● Problem to work on:
Reproduce word for word, from the entries below, the line with "Select the Title column header", the line with "Click the Delete Element red X tool", and every line between them, and nothing more.
---------- Records ----------
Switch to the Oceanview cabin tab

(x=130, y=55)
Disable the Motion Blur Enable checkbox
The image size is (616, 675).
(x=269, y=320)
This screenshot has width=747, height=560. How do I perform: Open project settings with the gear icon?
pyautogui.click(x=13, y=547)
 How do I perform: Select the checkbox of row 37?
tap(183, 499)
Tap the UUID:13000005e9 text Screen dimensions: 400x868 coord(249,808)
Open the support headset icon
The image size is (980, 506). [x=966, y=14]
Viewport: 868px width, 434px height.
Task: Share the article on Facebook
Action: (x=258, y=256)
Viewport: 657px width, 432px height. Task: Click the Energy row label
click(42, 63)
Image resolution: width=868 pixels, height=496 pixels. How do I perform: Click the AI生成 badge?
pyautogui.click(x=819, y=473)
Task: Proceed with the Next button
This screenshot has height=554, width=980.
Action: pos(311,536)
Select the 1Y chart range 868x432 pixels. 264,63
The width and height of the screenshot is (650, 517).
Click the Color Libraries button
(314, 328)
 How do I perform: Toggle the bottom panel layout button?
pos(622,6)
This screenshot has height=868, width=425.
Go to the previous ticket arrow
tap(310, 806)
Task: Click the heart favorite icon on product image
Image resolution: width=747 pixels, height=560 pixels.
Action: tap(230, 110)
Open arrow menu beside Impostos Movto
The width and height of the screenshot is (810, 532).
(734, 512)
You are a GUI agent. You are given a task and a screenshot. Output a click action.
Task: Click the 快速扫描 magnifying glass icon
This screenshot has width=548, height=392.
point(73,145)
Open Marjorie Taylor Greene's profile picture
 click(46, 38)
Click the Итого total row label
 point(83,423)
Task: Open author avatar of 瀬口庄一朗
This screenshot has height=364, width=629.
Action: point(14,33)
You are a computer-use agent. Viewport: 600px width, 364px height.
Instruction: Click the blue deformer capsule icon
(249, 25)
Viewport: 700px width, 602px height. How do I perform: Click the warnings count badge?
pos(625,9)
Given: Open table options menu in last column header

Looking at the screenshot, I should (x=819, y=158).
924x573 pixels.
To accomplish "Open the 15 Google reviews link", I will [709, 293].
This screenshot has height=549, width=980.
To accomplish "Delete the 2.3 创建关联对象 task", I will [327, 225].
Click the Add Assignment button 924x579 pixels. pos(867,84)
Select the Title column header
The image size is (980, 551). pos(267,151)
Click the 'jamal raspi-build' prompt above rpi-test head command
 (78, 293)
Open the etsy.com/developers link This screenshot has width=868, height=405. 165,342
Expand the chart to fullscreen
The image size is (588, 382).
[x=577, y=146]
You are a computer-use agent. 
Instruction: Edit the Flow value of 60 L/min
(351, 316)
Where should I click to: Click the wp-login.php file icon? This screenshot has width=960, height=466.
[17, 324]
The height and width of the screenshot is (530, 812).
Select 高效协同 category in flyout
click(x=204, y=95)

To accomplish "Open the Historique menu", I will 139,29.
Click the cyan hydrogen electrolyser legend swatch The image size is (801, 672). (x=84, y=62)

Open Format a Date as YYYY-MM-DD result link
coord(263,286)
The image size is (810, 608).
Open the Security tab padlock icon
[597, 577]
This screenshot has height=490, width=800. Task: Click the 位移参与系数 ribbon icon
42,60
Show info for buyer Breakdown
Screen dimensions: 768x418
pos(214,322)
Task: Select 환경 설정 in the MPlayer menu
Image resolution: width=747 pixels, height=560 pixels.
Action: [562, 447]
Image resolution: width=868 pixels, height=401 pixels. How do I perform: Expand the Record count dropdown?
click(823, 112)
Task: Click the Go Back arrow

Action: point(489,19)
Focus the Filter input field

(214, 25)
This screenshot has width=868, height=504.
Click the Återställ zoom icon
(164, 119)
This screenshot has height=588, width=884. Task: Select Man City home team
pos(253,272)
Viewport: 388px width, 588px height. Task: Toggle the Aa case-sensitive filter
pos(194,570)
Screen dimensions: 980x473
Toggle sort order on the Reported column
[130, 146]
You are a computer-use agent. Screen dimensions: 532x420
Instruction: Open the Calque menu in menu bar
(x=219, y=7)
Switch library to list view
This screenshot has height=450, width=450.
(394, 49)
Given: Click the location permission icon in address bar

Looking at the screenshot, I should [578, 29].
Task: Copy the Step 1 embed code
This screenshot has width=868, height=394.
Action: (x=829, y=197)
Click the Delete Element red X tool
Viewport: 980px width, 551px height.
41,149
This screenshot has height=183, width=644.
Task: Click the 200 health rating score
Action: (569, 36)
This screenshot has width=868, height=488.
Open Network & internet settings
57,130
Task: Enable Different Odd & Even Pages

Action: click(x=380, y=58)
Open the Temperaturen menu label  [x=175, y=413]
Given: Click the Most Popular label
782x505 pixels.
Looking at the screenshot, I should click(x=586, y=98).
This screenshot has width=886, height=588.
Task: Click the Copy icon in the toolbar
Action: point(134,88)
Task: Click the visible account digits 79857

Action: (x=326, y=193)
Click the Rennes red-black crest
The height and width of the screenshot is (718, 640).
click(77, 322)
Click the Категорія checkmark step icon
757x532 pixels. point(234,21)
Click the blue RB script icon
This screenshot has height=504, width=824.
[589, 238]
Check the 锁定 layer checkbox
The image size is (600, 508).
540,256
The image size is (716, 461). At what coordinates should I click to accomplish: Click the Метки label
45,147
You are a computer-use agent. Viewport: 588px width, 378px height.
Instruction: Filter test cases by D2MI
----------
● Output of the task:
Select the Title column header
The image size is (980, 551). pos(267,151)
Click the 'jamal raspi-build' prompt above rpi-test head command
 (78, 293)
Open the etsy.com/developers link This screenshot has width=868, height=405. 165,342
Expand the chart to fullscreen
The image size is (588, 382).
[x=577, y=146]
You are a computer-use agent. 
Instruction: Edit the Flow value of 60 L/min
(351, 316)
Where should I click to: Click the wp-login.php file icon? This screenshot has width=960, height=466.
[17, 324]
The height and width of the screenshot is (530, 812).
Select 高效协同 category in flyout
click(x=204, y=95)

To accomplish "Open the Historique menu", I will 139,29.
Click the cyan hydrogen electrolyser legend swatch The image size is (801, 672). (x=84, y=62)

Open Format a Date as YYYY-MM-DD result link
coord(263,286)
The image size is (810, 608).
Open the Security tab padlock icon
[597, 577]
This screenshot has height=490, width=800. Task: Click the 位移参与系数 ribbon icon
42,60
Show info for buyer Breakdown
Screen dimensions: 768x418
pos(214,322)
Task: Select 환경 설정 in the MPlayer menu
Image resolution: width=747 pixels, height=560 pixels.
Action: [562, 447]
Image resolution: width=868 pixels, height=401 pixels. How do I perform: Expand the Record count dropdown?
click(823, 112)
Task: Click the Go Back arrow

Action: point(489,19)
Focus the Filter input field

(214, 25)
This screenshot has width=868, height=504.
Click the Återställ zoom icon
(164, 119)
This screenshot has height=588, width=884. Task: Select Man City home team
pos(253,272)
Viewport: 388px width, 588px height. Task: Toggle the Aa case-sensitive filter
pos(194,570)
Screen dimensions: 980x473
Toggle sort order on the Reported column
[130, 146]
You are a computer-use agent. Screen dimensions: 532x420
Instruction: Open the Calque menu in menu bar
(x=219, y=7)
Switch library to list view
This screenshot has height=450, width=450.
(394, 49)
Given: Click the location permission icon in address bar

Looking at the screenshot, I should [578, 29].
Task: Copy the Step 1 embed code
This screenshot has width=868, height=394.
Action: (x=829, y=197)
Click the Delete Element red X tool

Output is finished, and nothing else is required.